**問題**
下にあるバス移動の日記から、「輪行袋につつんだ自転車を載せ」を含む言葉で始まり「だがいわゆる中型バスで荷物を載せるスペースはギリギリしかない。」で終わる部分を、一字も変えずに抜き出してください。

**提供された文章**
********
12/30の日記。
今日はいよいよ走行開始の日。
前の記事にも書いたが、スタート地点はダナンから100㎞程離れたベトナムの古都フエである。
まずはフエまで自転車ごと移動させねばならないが、ここで一悶着あった。
輪行袋につつんだ自転車を載せられるように大型バスの予約をしていたものの、土壇場でリムジンワゴンに変更されてしまった。
メールフォームで問い合わせて自転車を載せられるかと尋ねたが「載せられない」というではないか。
粘り強く交渉するも載せられないことは明らかで、だったら返金してくれと頼むと「嵩張る荷物があるなんて言ってなかったじゃないか」とおっしゃる。
「嵩張る荷物を載せることを見越して大型バスを予約したんだ」と反論してもニッチもサッチもいかず。
これ以上のやりとりは腹が立つので、フエまでのバス代約1500円はベトナムに寄付したものと自分を思い込ませる。
とはいえフエまでなんとか移動せねばならないので、自力でダナンのバスターミナルに行ってみることにした。
結論、フエまでのバスはあるにはあった。
だがいわゆる中型バスで荷物を載せるスペースはギリギリしかない。
さらに運転手は「自転車か、、、二人分の料金をもらうぜ」とおっしゃる。
これはしめたもので、二人分の料金を支払うことで何が何でも自転車を載せてもらうことにした。
ギリギリなんとか自転車を積むことができ、ほっと一息。
なお、二人分の料金と言っても20万ドン(1200円程度)である。
車内はかなり狭い。
フエまでノンストップかと思いきや、途中乗車の客をどんどん乗せていくではないか。
折りたたみ椅子まで用意して通路にもじゃんじゃん乗せる。
乗車賃がそのまんま運転手の取り分になるのだろう。
窮屈な姿勢で身動きも取れず、2時間半トイレを我慢するので必死だった。
なおこのバスは完全に地元民向けであって外国人観光客が乗ることを想定したものではないので、ダナン→フエの旅行を考えている読者は安心されたい。
********
**表示された情報**

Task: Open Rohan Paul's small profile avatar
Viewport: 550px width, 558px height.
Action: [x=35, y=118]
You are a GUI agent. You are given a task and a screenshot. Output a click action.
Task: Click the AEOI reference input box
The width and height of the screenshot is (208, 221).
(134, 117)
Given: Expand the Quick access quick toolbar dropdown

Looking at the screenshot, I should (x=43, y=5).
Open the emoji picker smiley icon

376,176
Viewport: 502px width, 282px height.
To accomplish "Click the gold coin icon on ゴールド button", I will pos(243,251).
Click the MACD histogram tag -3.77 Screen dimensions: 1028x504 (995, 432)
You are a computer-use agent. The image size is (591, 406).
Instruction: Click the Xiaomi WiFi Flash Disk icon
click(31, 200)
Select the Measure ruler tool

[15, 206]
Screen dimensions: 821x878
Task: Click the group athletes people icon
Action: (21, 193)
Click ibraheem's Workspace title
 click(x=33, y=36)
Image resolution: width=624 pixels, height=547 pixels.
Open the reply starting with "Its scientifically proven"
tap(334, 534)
********
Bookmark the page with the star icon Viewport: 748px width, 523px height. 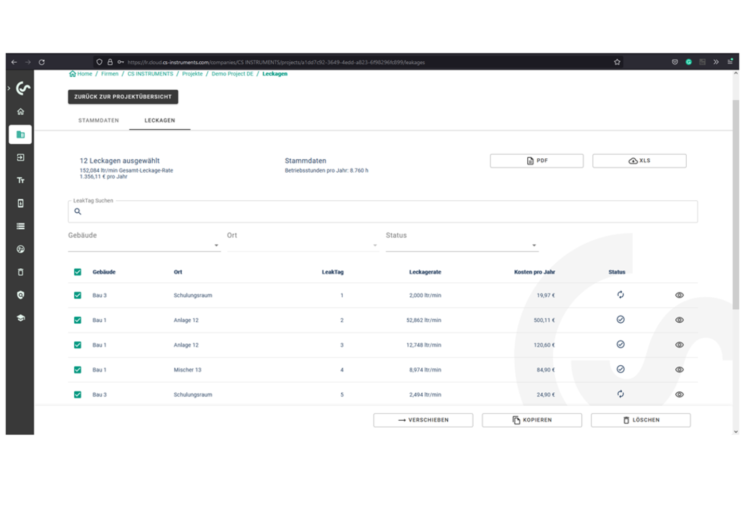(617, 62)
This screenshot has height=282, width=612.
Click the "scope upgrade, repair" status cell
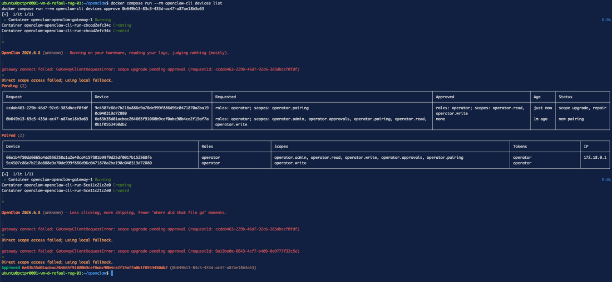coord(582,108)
********
**書いた答え**
輪行袋につつんだ自転車を載せられるように大型バスの予約をしていたものの、土壇場でリムジンワゴンに変更されてしまった。
メールフォームで問い合わせて自転車を載せられるかと尋ねたが「載せられない」というではないか。
粘り強く交渉するも載せられないことは明らかで、だったら返金してくれと頼むと「嵩張る荷物があるなんて言ってなかったじゃないか」とおっしゃる。
「嵩張る荷物を載せることを見越して大型バスを予約したんだ」と反論してもニッチもサッチもいかず。
これ以上のやりとりは腹が立つので、フエまでのバス代約1500円はベトナムに寄付したものと自分を思い込ませる。
とはいえフエまでなんとか移動せねばならないので、自力でダナンのバスターミナルに行ってみることにした。
結論、フエまでのバスはあるにはあった。
だがいわゆる中型バスで荷物を載せるスペースはギリギリしかない。